EXCERPT PROVIDED:
┌──

Monday, February 1, 2010

The Light There

The Venetian section of the city, the old quarter, was exactly what I had hoped it would be. Passing through a light-filled archway, I came upon a crescent shaped harbor lined with hotels, taverns and shops in a harmonious balance of shapes and colors—the waterfront in Chania on the island of Crete. Picturesque locations are never without their racks of postcards displaying scenes usually distant cousin to the real thing, but postcards like any captured image, can be only half the picture. The deception is that appealing postcards result from several rolls of film used in an expensive camera by a professional photographer who sometimes goes overboard with filters and Photoshop. Exaggeration was not so obvious in Greek postcards. I had seen hundreds and bought dozens in past days and I was surprised at how accurately they reflected the actual scene. Could it be that the photographer working in Greece has the advantage of good light?

In The Colossus of Maroussi, Henry Miller’s hymn to Greece, he wrote enthusiastically of Greek light, saying more than once that it was a quality of light incomparable to any other. During a stay in Crete he expressed it this way:

‘The happiest man on earth is the man with fewest

needs. And I also believe that if you have light,

such as you have here, all ugliness is obliterated.’

I didn’t always agree with Miller on things Greek, but it wasn’t too difficult to see that the Aegean sun has blessed Greece with a bounty of serene light. As well, the landscape seems to bend that light in a purer form. Colors, line, the edges of shapes are recast by the sweep of that light, and appear to be enhanced. Still, despite the sunny vista, sunglasses at this time of year are a soothing balm.

For lunch I sought out a cool and shadowed patio overlooking the old Venetian harbor. Under the shade of a blue and orange striped awning, I found a retreat, temporary at least, from the power of that Greek light. The food was good, but too much for a hot afternoon. It was a combination plate heaped with four different casseroles and served with two side dishes. Most of the time I enjoy a healthy appetite, but I couldn’t finish a lunch of such hearty proportions.

└──

AIM: Can you continue the travel piece about Chania and its Greek light, starting right after its last sentence about the unfinished lunch?

GIVEN INFORMATION:
┌──

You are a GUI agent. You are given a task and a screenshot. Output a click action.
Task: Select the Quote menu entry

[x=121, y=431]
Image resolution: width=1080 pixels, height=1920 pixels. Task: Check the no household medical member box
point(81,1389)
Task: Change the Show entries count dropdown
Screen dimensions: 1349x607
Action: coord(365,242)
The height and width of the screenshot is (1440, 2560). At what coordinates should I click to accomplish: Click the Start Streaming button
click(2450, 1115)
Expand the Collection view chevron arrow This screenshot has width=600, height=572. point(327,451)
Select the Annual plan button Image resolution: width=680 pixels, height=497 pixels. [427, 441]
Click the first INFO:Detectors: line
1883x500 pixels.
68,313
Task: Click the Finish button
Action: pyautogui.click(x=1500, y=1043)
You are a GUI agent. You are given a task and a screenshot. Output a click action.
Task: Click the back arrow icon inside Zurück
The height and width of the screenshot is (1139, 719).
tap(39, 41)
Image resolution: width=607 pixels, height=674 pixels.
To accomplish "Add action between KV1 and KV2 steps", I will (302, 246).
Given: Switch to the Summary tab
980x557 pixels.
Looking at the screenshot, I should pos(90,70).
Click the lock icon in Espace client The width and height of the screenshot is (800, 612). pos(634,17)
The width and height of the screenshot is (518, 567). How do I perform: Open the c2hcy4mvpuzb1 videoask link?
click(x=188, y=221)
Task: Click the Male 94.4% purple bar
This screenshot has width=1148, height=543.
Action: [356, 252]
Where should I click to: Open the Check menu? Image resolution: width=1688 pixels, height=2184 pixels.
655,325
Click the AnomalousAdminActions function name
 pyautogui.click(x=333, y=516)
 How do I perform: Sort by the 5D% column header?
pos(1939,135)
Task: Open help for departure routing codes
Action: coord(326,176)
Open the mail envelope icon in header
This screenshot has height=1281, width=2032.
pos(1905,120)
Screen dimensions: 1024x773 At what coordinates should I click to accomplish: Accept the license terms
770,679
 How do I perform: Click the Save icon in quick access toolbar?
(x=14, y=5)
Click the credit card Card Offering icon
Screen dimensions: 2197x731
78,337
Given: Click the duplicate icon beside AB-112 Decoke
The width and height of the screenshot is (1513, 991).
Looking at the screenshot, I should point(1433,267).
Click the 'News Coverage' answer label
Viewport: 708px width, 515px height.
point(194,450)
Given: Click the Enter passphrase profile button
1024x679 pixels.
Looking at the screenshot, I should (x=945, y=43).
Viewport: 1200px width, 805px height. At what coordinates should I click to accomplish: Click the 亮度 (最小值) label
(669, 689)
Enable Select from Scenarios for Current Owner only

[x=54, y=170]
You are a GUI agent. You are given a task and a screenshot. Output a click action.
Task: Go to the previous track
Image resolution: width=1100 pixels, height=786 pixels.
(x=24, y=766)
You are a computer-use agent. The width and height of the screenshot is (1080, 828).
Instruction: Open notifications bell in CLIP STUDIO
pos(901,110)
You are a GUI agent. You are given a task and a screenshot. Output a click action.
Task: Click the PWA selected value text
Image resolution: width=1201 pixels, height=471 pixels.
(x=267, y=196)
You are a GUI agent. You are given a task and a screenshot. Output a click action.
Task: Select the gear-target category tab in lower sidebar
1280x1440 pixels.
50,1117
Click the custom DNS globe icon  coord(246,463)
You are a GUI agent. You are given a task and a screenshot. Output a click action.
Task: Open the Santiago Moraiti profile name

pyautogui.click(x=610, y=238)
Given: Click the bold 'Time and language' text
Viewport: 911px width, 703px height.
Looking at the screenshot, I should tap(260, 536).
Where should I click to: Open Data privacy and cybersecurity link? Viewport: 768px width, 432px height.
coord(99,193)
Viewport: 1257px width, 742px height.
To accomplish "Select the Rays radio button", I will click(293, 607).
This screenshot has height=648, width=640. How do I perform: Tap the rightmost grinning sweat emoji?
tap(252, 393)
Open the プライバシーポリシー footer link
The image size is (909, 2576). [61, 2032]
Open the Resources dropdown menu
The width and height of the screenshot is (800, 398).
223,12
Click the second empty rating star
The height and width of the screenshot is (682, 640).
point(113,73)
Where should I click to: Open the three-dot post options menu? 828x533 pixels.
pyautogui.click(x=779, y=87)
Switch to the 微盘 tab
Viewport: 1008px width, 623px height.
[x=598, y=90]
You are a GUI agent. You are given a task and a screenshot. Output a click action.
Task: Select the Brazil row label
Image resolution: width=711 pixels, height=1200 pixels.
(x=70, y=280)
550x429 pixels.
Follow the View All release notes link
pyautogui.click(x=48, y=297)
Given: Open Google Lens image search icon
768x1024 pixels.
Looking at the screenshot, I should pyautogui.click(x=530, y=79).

└──

THE RESPONSE:
Back to the hotel for a shower and nap. I now had a shower curtain, my first in this country. I had gradually grown accustomed to turning bathrooms into wading pools, but this time I stepped from the shower onto a dry floor.

After the nap I strolled out and wandered once more down to the old harbor, hoping I might find the sun just as it began its descent into the sea. I sat on a wooden bench in a cool breeze blowing off the water, a spot from where I could see the old lighthouse and its shadow twin reflected in the water. A handful of people fished from the stone walls and steps at its base. It was a peaceful half hour I sat there, absently watching a young woman paint a complicated design onto the hand and wrist of another woman. Not my first time to see henna tattoos, but my first experience of seeing the artist at work.

A dark woman appearing to be Indian handed me a small printed card as I passed her corner, winding an aimless path through narrow streets.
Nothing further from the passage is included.